Iran’s messaging over Venezuela was on display particularly via Ansar Allah (or “the Houthis”), the IRGC’s Yemen-based unit, as explained by Fatima Abo Alasrar. Of note:
Iran, Lebanon, Yemen, and other Axis countries were saturated with language that elevated Maduro as a symbol of resistance to the West …
On December 2nd, 2025, a full month before American helicopters descended on Caracas, the Houthi-controlled Saba News Agency published a 21-page strategic analysis paper on Venezuela. … The paper states explicitly that the Venezuelan crisis is no longer an internal political dispute, nor a counternarcotics operation, but part of a wider confrontation between Washington and the “rising powers, China and Russia, in the geopolitically sensitive space of the Caribbean.”
In Houthis’ media telling, Venezuela survives because the military remains unified with the state, the opposition holds social presence but lacks institutional capacity, and external patrons such as China, Russia, Iran can provide alternative financing and trade networks that blunt the sanctions regime. The parallel to Yemen is left unstated but unmistakable. …
For Iran, the relationship isn’t merely rhetorical. Venezuela has been a sanctions-evasion partner since at least 2020 … This is the “grey zone” the Houthi research paper describes: states operating between American power and emerging alternatives, using the overlap between Russian, Chinese, and Iranian networks to create maneuvering room. …
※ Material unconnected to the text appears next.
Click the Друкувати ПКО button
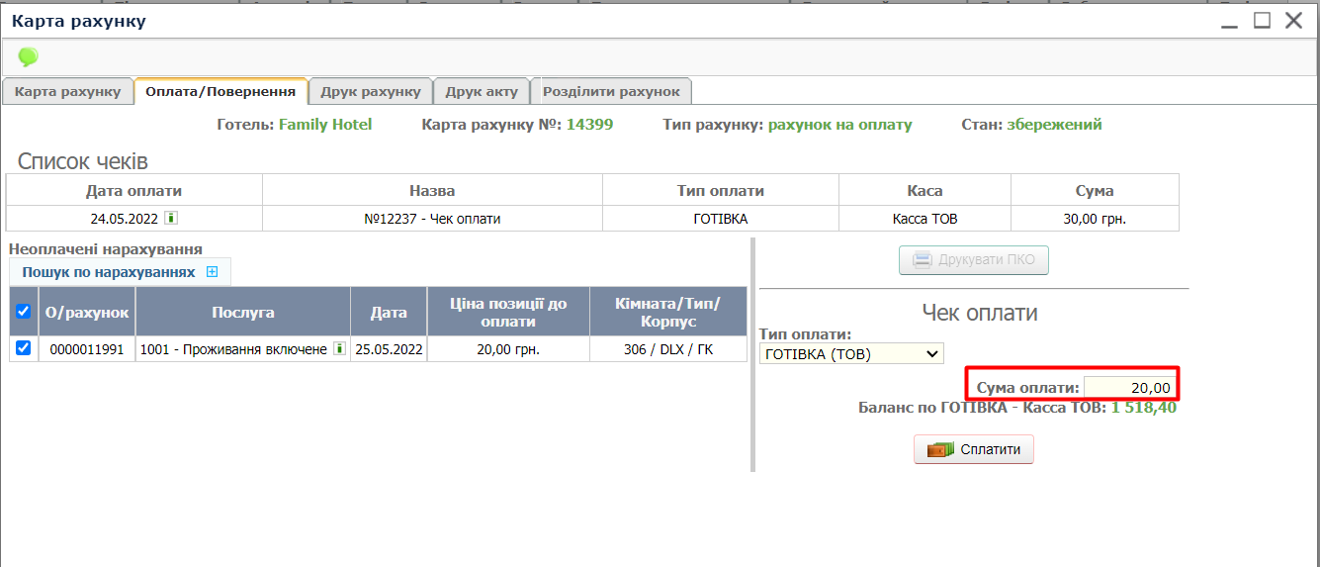Screen dimensions: 1320x567 pyautogui.click(x=973, y=260)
When Hezbollah links Venezuela to “Afghanistan, Iraq, Yemen, Iran,” it’s not engaging in rhetorical excess but it’s constructing a unified field of what is essentially an American threat to them in which all resistance is the same resistance.
Many American allies have been wary of being drawn on Maduro’s apprehension. Ukraine’s President Volodymyr Zelensky handled it the best, saying while laughing somewhat uncomfortably: “Well, what can I say? If it is possible to deal with dictators like that, just like that, then the United States of America knows what to do next.”
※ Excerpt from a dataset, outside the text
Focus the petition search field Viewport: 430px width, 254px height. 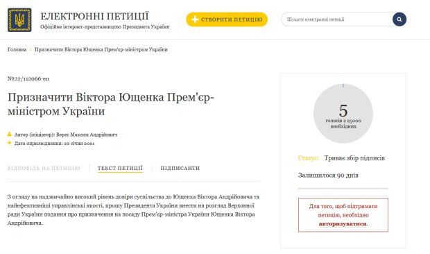337,19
While cryptocurrency is often accused of having “no” utility, this is most unfair. The criminal community has demonstrated a dazzling array of uses. For Trump personally, this has involved setting up a series of crypto mechanisms that allow foreign powers to bid for his attention and favours. Inevitably, there is a jobs for the boys dimension. Over Venezuela, this appears to have involved someone involved in the raid to grab Maduro leaking information to a friend, who then made $400,000 by placing a series of bets on Polymarket predicting Maduro’s downfall about two hours before Trump gave the order. In the stock market, this is called “insider trading” and is quite a serious crime; the crypto industry is free of such oppressive regulation.
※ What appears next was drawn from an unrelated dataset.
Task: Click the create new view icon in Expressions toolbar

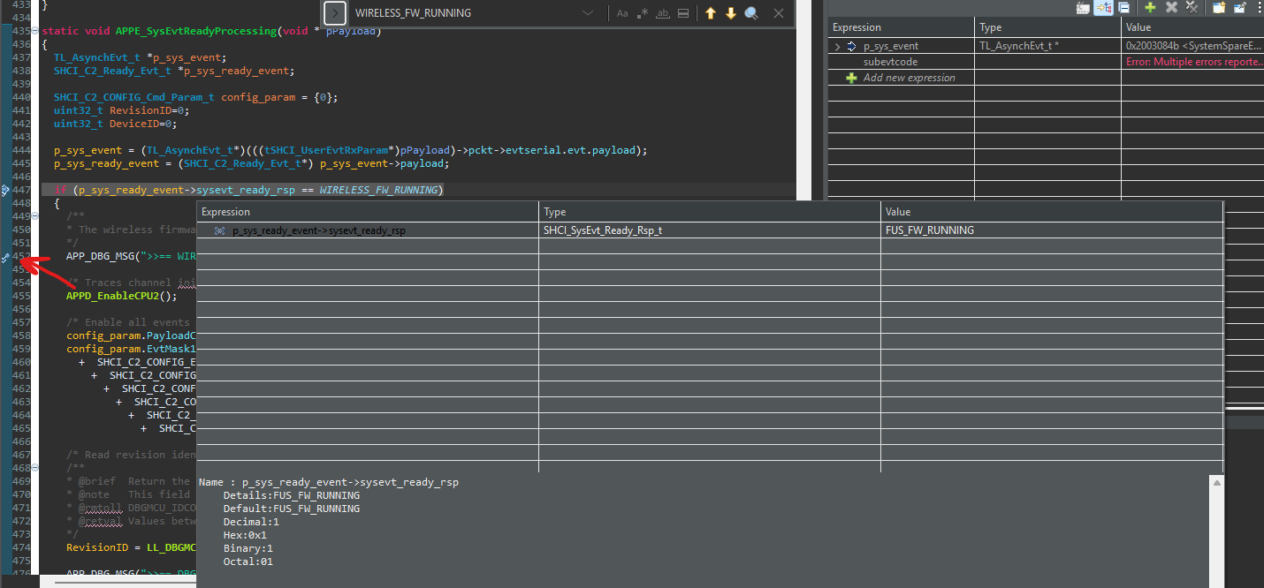Action: [1218, 7]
Within hours of Maduro being arrested, Katie Miller, the wife of Trump’s deputy chief of staff Stephen Miller, had put out a tweet with Greenland covered in an American flag and the single word, “SOON”. Trump was asked about this shortly afterwards and waffled about the post, before saying: “But we do need Greenland, absolutely. We need it for defence.” Denmark took it seriously enough to officially protest, noting that threatening NATO allies is no way to behave and an actual invasion would destroy he Alliance. Britain spoke in similar terms in giving public backing to the Danes. After this, Trump returned to the point yesterday. “I think that Greenland is very important for the national security of the United States, Europe, and other parts of the Free World”, Trump told NBC, adding he had “no timeline” for military action, but that his intent was “very serious”.
Trump says many things designed to shock or which he otherwise does not mean in any material sense. But Trump also says many things he really is serious about which get discounted because they seem so outlandish. It is impossible to know which category invading Greenland falls into, but Trump’s preoccupation with the idea means it cannot be assumed he is trolling, and anyone relying on the officials in this administration to prevent Trump acting recklessly is madder than they are.